Best answer by Pleonasm
fssbob wrote:

But most home users are going to be using a router, and per the reading I've done all of the existing home routers strip the necessary bytes that allow X25519MLKEM768 to work.

@fssbob, can you please share a few references that you have read about the incompatibility of home routers with X25519MLKEM768?  There is no discussion of router requirements by Cloudflare in State of the post-quantum Internet in 2025. Additionally, Cloudflare reports that as of "October 2025, we reached a major milestone for Internet security:  the majority of human-initiated traffic with Cloudflare is using post-quantum encryption."  It seems unlikely that 50%+ of internet traffic would successfully be using post-quantum encryption, if there were widespread router incompatibility issues.

Also note that Cloudflare reports that Safari 26 on iOS and macOS are compatible with X25519MLKEM768 - again, with no qualification that the compatibility is contingent on router hardware capabilities.  For myself, I am seeing that Safari 26 on iOS 26.4 is compatible with X25519MLKEM768, as reported in this test; using a four-year old NETGEAR consumer router.

P.S.:  It does appears that a router which has Deep Packet Inspection enabled may cause incompatibilities with X25519MLKEM768.  Also, the use of security software (e.g., GravityZone by Bitdefender) with TLS inspection features may likewise cause an issue.

2 replies

April 4, 2026

@fssbob, can you please elaborate on the router requirement issue for supporting post-quantum cryptography?  Mullvad VPN, for example, currently supports post-quantum cryptography by default across multiple platforms and devices - and, there is no router requirement.

P.S.:  Link to the 1Password blog post:  A first step toward post-quantum security.

fssbobAuthor
April 4, 2026

If there's no router in the picture, then of course it's not an issue. But most home users are going to be using a router, and per the reading I've done all of the existing home routers strip the necessary bytes that allow X25519MLKEM768 to work. Doesn't matter whether you're using a VPN or not (at least it didn't in my case). You can test your support of X25519MLKEM768 by going to https://pq.cloudflareresearch.com/. That page will immediately tell you whether your setup supports X25519MLKEM768 post-quantum encryption.

PleonasmAnswer
April 4, 2026
fssbob wrote:

But most home users are going to be using a router, and per the reading I've done all of the existing home routers strip the necessary bytes that allow X25519MLKEM768 to work.
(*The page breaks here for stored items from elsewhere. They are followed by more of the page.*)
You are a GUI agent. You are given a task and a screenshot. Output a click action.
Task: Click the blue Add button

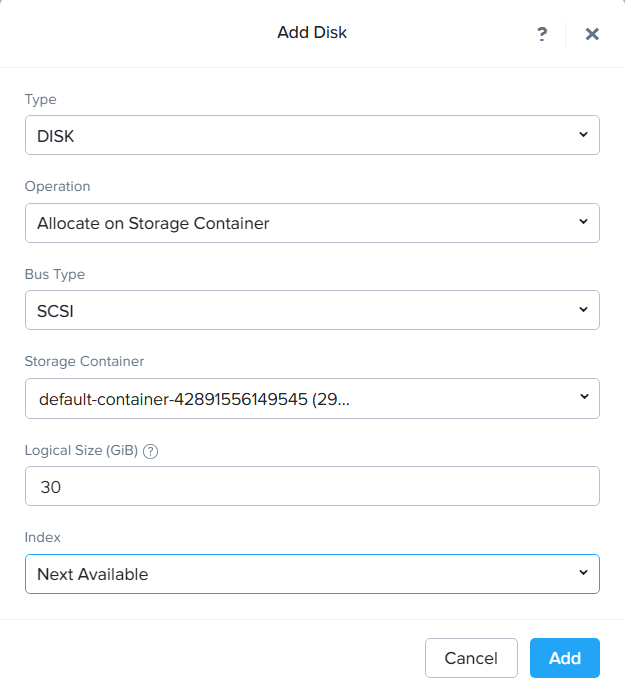pyautogui.click(x=564, y=658)
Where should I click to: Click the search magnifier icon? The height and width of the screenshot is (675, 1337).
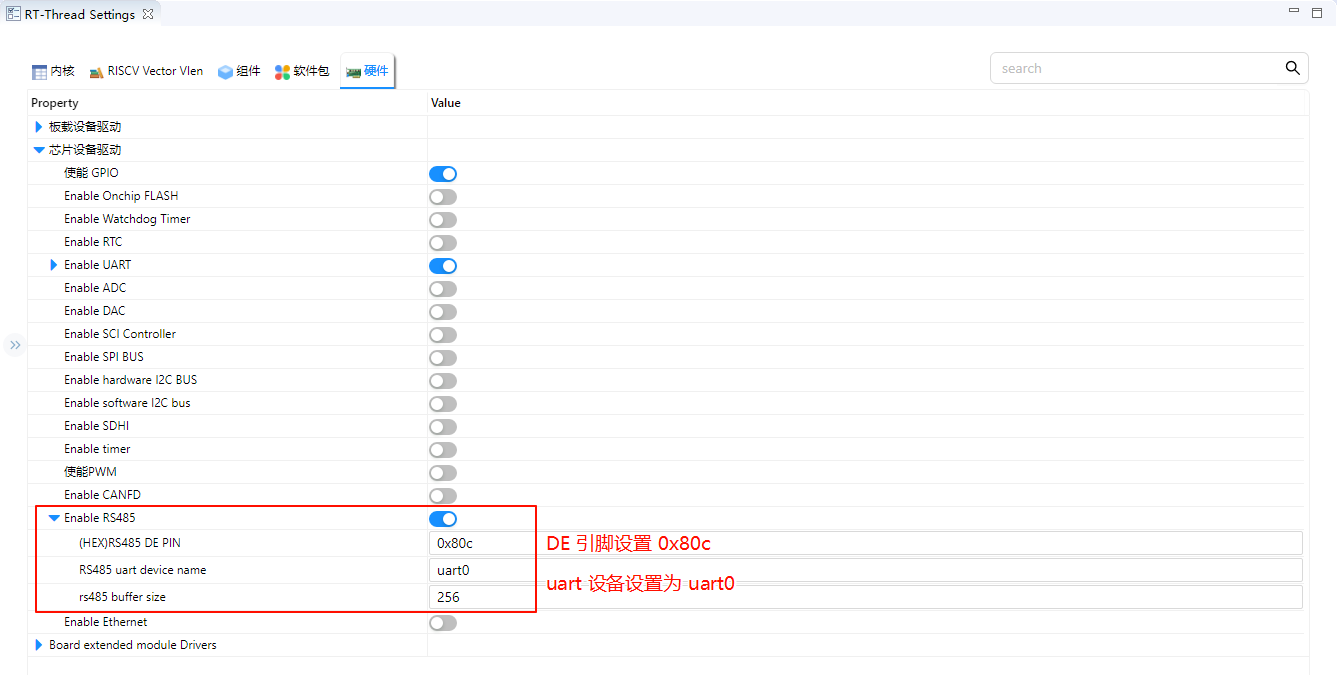click(x=1292, y=68)

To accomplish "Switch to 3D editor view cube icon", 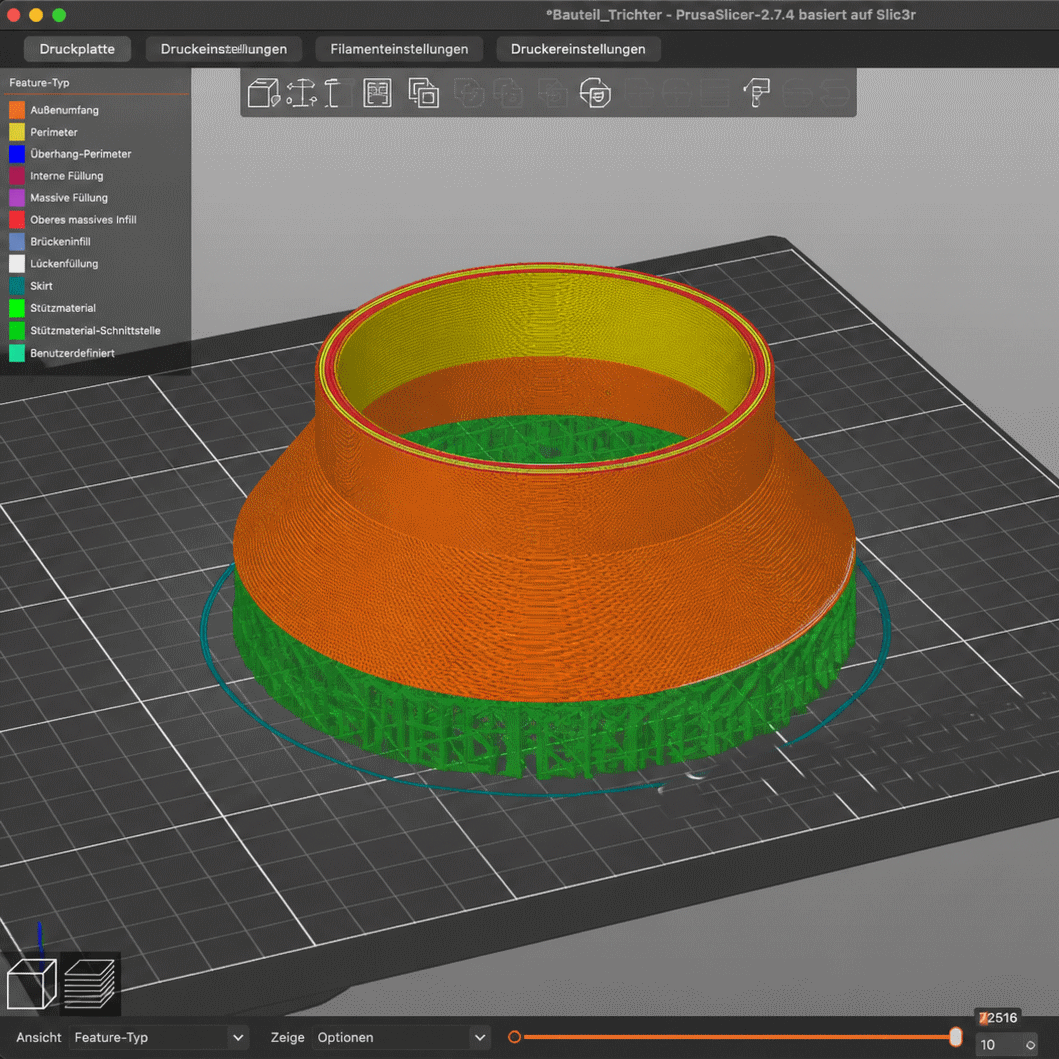I will pyautogui.click(x=31, y=984).
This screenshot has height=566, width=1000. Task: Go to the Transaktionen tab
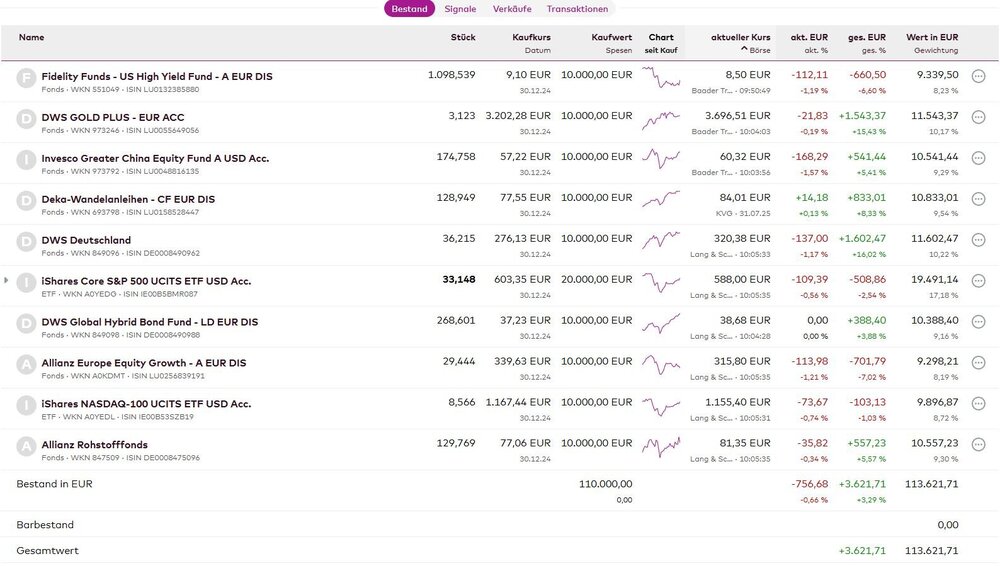pos(577,9)
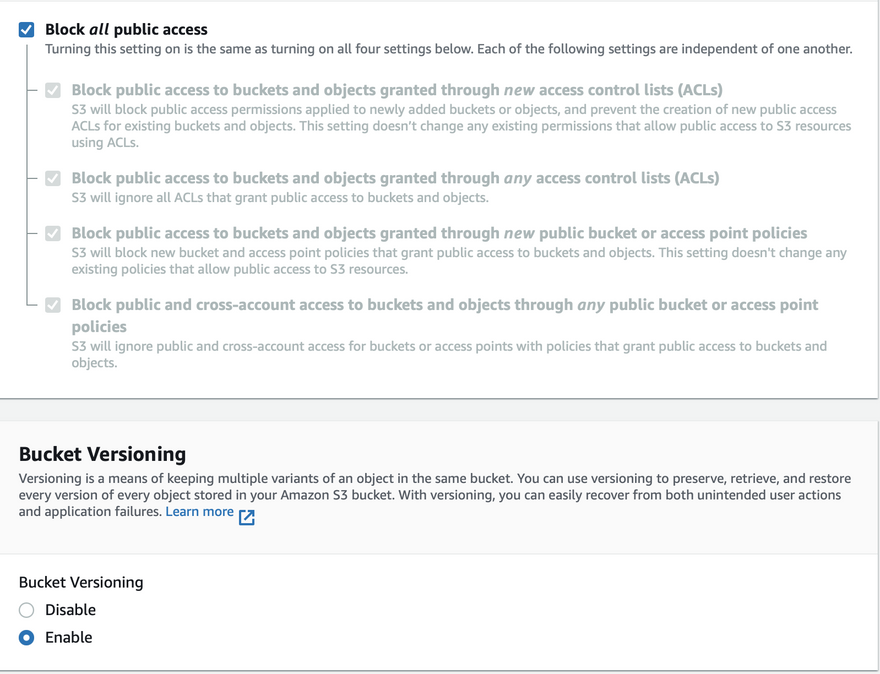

@fssbob, can you please share a few references that you have read about the incompatibility of home routers with X25519MLKEM768?  There is no discussion of router requirements by Cloudflare in State of the post-quantum Internet in 2025. Additionally, Cloudflare reports that as of "October 2025, we reached a major milestone for Internet security:  the majority of human-initiated traffic with Cloudflare is using post-quantum encryption."  It seems unlikely that 50%+ of internet traffic would successfully be using post-quantum encryption, if there were widespread router incompatibility issues.

Also note that Cloudflare reports that Safari 26 on iOS and macOS are compatible with X25519MLKEM768 - again, with no qualification that the compatibility is contingent on router hardware capabilities.  For myself, I am seeing that Safari 26 on iOS 26.4 is compatible with X25519MLKEM768, as reported in this test; using a four-year old NETGEAR consumer router.

P.S.:  It does appears that a router which has Deep Packet Inspection enabled may cause incompatibilities with X25519MLKEM768.  Also, the use of security software (e.g., GravityZone by Bitdefender) with TLS inspection features may likewise cause an issue.

fssbobAuthor
April 4, 2026

Looks like I made the mistake of trusting a Gemini summary that was out to lunch. It's not a real issue. And you identified the reason I was seeing a failure on the Cloudflare test--the cause was my Avast security software. Thanks for your detailed response, and sorry about spreading misinformation.

April 4, 2026

@fssbob, I also have trusted an incorrect AI summary from time-to-time, and suspect the same is true for many people nowadays.

FYI:  In looking at this interesting issue, I used the Research Assistant by Kagi which I have found to be generally more thorough and trustworthy than other AI tools.